De acordo com o delegado Ighor Nogueira, da 17ª Delegacia Seccional (DESEC), a localização do vereador foi resultado de uma investigação considerada minuciosa e estratégica. O trabalho conjunto envolveu policiais da unidade responsável pelo caso em Petrolândia e agentes da cidade onde o suspeito estava escondido. Segundo a autoridade policial, a escolha de permanecer fora do município onde o crime ocorreu foi uma tentativa clara de dificultar a ação das forças de segurança.
As investigações ganharam força a partir da análise de imagens de câmeras de monitoramento, que registraram o momento em que a vítima foi perseguida e atingida por disparos de arma de fogo enquanto trafegava de motocicleta. As cenas foram consideradas peças-chave para a elucidação do caso e ajudaram a reforçar os indícios contra o vereador.
O mandado de prisão foi cumprido no bairro Maria Vieira. No momento da abordagem, Cristiano da Van tentou escapar subindo pelo telhado da residência onde estava, na companhia da esposa e de outros familiares. A fuga, porém, foi rapidamente frustrada pelo cerco policial, e ele acabou se rendendo. Apesar das buscas realizadas no imóvel e em áreas relacionadas ao suspeito, a arma usada no homicídio ainda não foi localizada.

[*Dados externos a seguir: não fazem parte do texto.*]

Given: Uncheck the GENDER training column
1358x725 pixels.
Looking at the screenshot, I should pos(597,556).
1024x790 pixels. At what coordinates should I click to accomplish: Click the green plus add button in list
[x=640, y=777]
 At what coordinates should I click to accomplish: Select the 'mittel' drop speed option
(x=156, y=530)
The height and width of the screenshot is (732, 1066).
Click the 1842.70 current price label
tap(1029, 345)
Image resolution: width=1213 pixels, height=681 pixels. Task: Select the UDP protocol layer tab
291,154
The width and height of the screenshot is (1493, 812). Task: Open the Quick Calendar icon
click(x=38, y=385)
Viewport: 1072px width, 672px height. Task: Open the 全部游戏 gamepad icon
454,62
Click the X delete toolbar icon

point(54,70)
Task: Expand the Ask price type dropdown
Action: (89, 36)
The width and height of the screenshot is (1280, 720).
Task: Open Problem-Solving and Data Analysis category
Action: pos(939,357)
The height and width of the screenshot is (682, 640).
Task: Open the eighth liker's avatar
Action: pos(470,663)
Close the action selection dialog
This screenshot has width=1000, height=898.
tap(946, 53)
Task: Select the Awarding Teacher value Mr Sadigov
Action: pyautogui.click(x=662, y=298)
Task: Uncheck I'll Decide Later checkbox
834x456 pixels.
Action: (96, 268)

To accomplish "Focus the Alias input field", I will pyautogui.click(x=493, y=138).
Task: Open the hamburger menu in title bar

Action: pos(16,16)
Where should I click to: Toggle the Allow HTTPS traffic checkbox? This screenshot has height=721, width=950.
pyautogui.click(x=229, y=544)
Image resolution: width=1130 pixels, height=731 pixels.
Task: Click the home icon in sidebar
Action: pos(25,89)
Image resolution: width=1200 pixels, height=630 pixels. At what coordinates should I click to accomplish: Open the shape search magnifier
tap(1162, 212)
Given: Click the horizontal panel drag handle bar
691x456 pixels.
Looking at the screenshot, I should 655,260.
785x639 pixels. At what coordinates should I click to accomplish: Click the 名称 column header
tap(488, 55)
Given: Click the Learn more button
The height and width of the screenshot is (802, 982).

Em depoimento prestado de forma espontânea, o vereador confessou a autoria do crime. Conforme relatou o delegado Ighor Nogueira, o investigado alegou que a motivação estaria ligada a uma série de supostas ofensas, injúrias e difamações que, segundo ele, vinham sendo praticadas pela vítima ao longo do tempo e teriam atingido sua honra e imagem pessoal. A versão apresentada agora passa a integrar o conjunto de elementos que seguem sendo analisados pela Polícia Civil.
Samyr Oliveira era uma figura bastante conhecida em Petrolândia por atuar como mergulhador, profissão que o tornava presença constante em atividades na região. A morte dele provocou comoção entre moradores, amigos e familiares, ampliando a pressão por respostas rápidas das autoridades.
No momento da prisão, ao ser questionado se gostaria de declarar algo em sua defesa, Cristiano da Van respondeu apenas: “Não, nada.” Indagado novamente sobre a motivação do crime, repetiu a mesma frase, mantendo-se lacônico diante das perguntas.
Após ser detido, o vereador foi encaminhado para os procedimentos legais, incluindo exames de praxe, e passou por audiência de custódia. Ele deverá permanecer recolhido em unidade prisional, à disposição da Justiça, enquanto o inquérito policial avança. A Polícia Civil afirma que as investigações continuam para esclarecer todos os detalhes do homicídio, incluindo a possível participação de outras pessoas e a localização da arma utilizada no crime.